More puzzling still, Morrison who as treasurer had banged on about debt and deficit and Labor’s budget black hole, was profligate with his promises. He offered community groups $50 000 grants each to promote ‘Australian values’ and encourage racial and religious tolerance, after last year legislating to enforce freedom of religion. He came up with $78 million to combat domestic violence against women, including providing emergency accommodation and safety provisions, after many women’s refugees in NSW had been closed by Pru Goward. He promised to raise defence spending to 2 per cent of GDP, yet he intends to return the Australian budget to surplus. He was proud of having stripped 12 ‘foreign fighters’ of their citizenship, and of maintaining ministerial control over medical refugee transfers to Australia, while potential terrorists arrive by air under the nose of a distracted Border Force. Such are the offers Morrison dangles before to the electors this year.

The US does State of the Union addresses, and the UK does election manifestos, in which foreign and defence policy command attention. Australia doesn’t, and the reason was clear from Morrison’s speech without him having to explain it. Both major parties have for years had nothing of significance to differentiate their foreign and defence policies, and little that distinguishes them from those of the Anglo allies. So they fall back on the fiction of the American alliance as the guarantor of Australia’s security, and the Five Eyes arrangement as their intelligence source, and publicly question nothing. Not even when the President calls on allies to take responsibility for their own defence, and disparages the treaties the US has with them.

If ever Morrison had an opportunity to explain his plan, Monday’s speech was it.

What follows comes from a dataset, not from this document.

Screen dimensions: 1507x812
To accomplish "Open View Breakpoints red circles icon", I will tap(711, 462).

He could have ‘pumped’ his Australian audience, not just himself, if he had told them a new thing or two. How he will deal for example, with an American ally bent on confronting our biggest trading partner and even supporting Taiwan; what he will do to advise that ally against expecting Australian support if it attacks Iran; and when he will follow the US lead in taking conventional forces out of Syria and Afghanistan. He might even have explained when and if the Americans, to whom we are ‘joined at the hip’ told him they were going to do so. He could have said what he thinks about the US abandoning the Intermediate-range Nuclear Forces treaty with Russia, and explained why Australia has not signed the Treaty Against Nuclear Weapons or even congratulated its Australian progenitors. He could have explained how, if Australia is such a supporter of the ‘international rules-based order’, he and his predecessors have applied it so selectively, including in failing their international obligation to ensure the equal political rights of women. Even though he had little more to lose, Morrison missed his only opportunity on Monday and Tuesday. Instead, he invoked John Howard’s refusal to change anything in his perfect conservative plan.

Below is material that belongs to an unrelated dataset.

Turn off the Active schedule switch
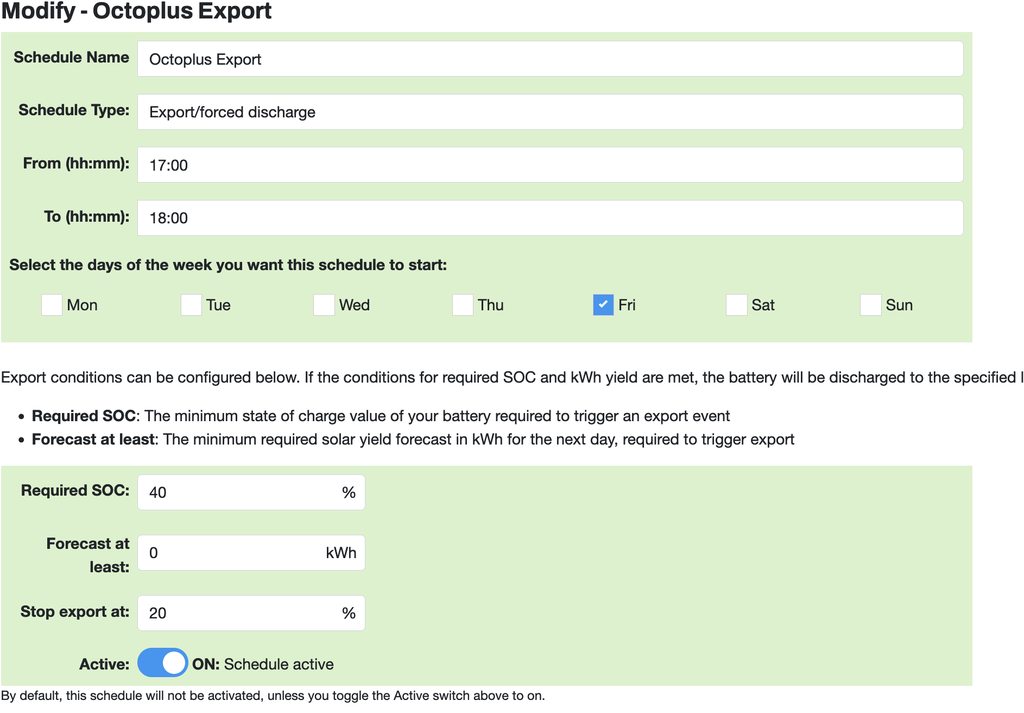The width and height of the screenshot is (1024, 713). coord(163,663)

By doing so he passed the tarnished baton to Bill Shorten. Labor could now promise voters they will bring Australians home from fruitless wars, and reclaim our long-lost reputation on refugees, foreign aid, nuclear weapons, and climate change. Shorten, having said violence against women was his ‘first priority’ in government more than a year ago, could now say how he will endorse the efforts of Australian women themselves, instead of treating them as helpless victims of the system. Australians would respond with enthusiasm if, instead of spending more trillions on weapons and illegal wars, Labor gave priority to first world transport infrastructure and building standards, and restored funding to the arts, public broadcasting, health and education. Shorten could explain that by not confronting our neighbours but dealing with them civilly, we can eliminate the need for aggression, just as New Zealand and the ASEAN countries have done. Instead of enforcing ‘Australian values ‘ by law, Labor could demonstrate them in action.

History was made in the House on Tuesday night. Is it too much to hope for historic change?

Dr Alison Broinowski AM was an Australian diplomat and is working with Be Sure On War, a campaign to change the war powers of the Australian government.